Research about Open Food Network

Degrowth in the suburbs: A radical urban imaginary

A prosperous descent for degrowth

Open Food Network was mentioned in the recently released book Degrowth in the Suburbs: A radical urban imaginary, written by Samuel Alexander and Brendan Gleeson. The book discussed how to make suburban landscapes sustainable in the face of planetary ecological crisis. The authors argue that degrowth, a planned contraction of overgrown economies, is what is needed for suburban renewal. They envision a ‘prosperous descent for degrowth’, imagining the elements needed for degrowth, including this reimagining of suburban food systems:
“Increasing self-provision obviously reduces dependency on the global market economy, and since households are generally unable to meet all their own food needs, every suburb these days has their own local farmers market, usually twice a week, where people either purchase or barter for necessary supplies or services, as well as enjoy the vibrancy and social interaction of the community gathering.
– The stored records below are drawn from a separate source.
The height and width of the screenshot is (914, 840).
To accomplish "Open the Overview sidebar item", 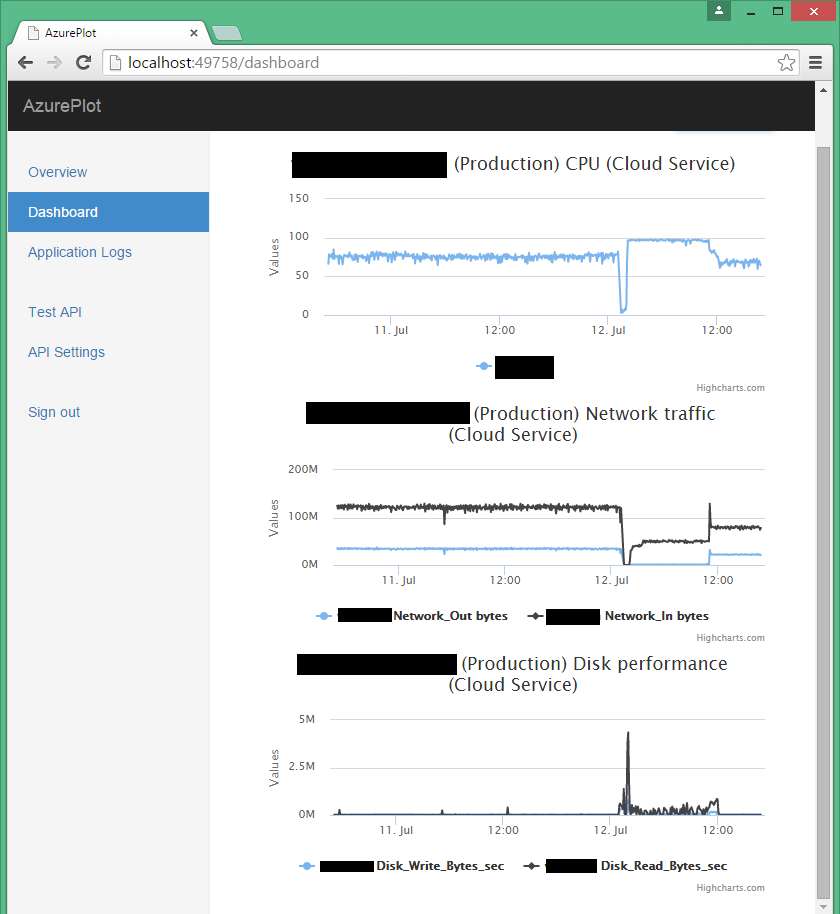I will [x=58, y=172].
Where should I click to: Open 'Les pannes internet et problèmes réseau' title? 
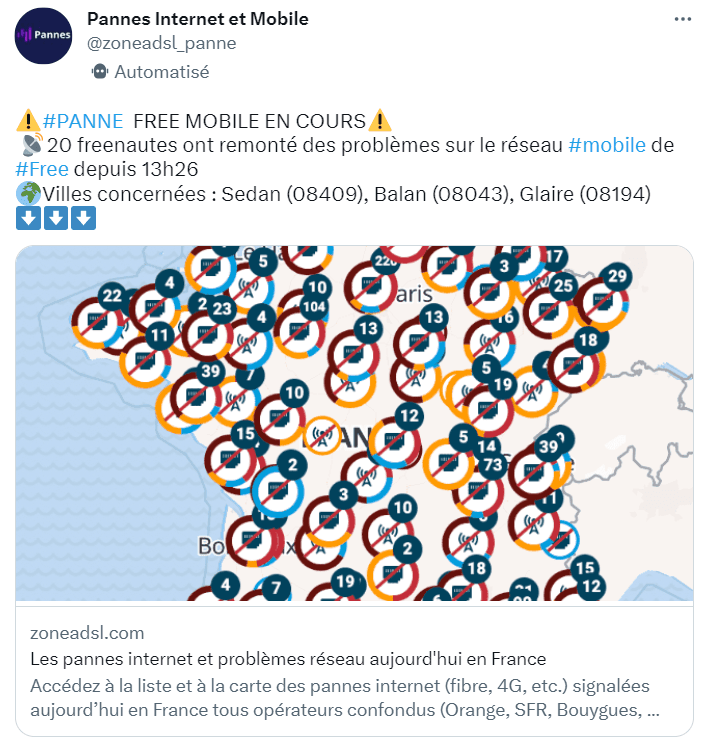tap(288, 659)
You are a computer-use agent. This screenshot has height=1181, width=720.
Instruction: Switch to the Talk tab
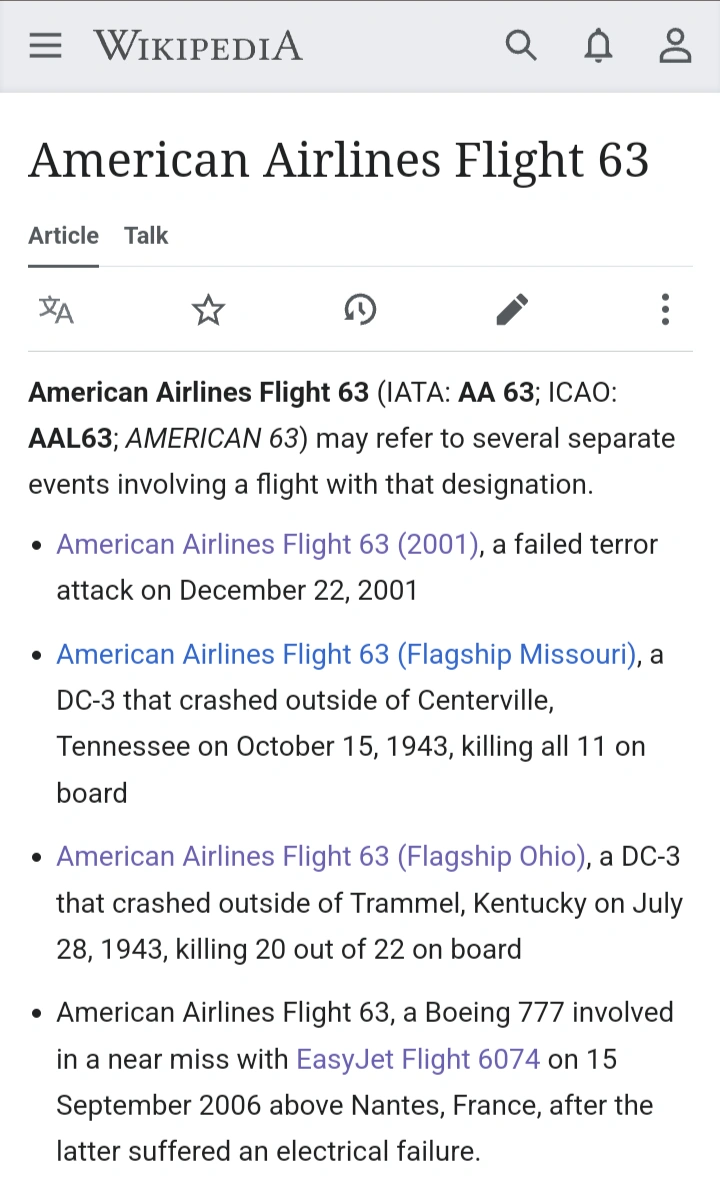tap(146, 236)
The farmers markets are efficiently organised through open-source software called ‘The Open Food Network’, which makes it easy to connect local producers with urban and suburban markets, and this minimises ‘food miles’ for those food stuffs not producible within the urban boundary. This shows the extraordinary value of the internet when put to noble social purposes, reminding us that technologies, like knives or fire, are neither good nor bad in themselves, but depend on the ends towards which they are put.
This thriving suburban food movement has led to the collapse of the big supermarket chains, which were dependent on industrial agriculture and which could not survive expensive oil or the cultural shift towards localisation and increased self-sufficiency. As these institutions broke up, their assets were often acquired by farmer-owned cooperatives, fundamentally changing the power relations that had previously governed food production and provision in Australia. We see here how a social movement that withdraws financial support from mega-corporations while also increasing self-sufficiency can lead to structural shifts in the macro-economy in ways that were unanticipated by those who could not see the transformative potential of ‘mere lifestyle changes’ implied by urban and suburban agriculture. But withdrawing financial support from corporate power was only half the task; building the alternative economy was the other half.”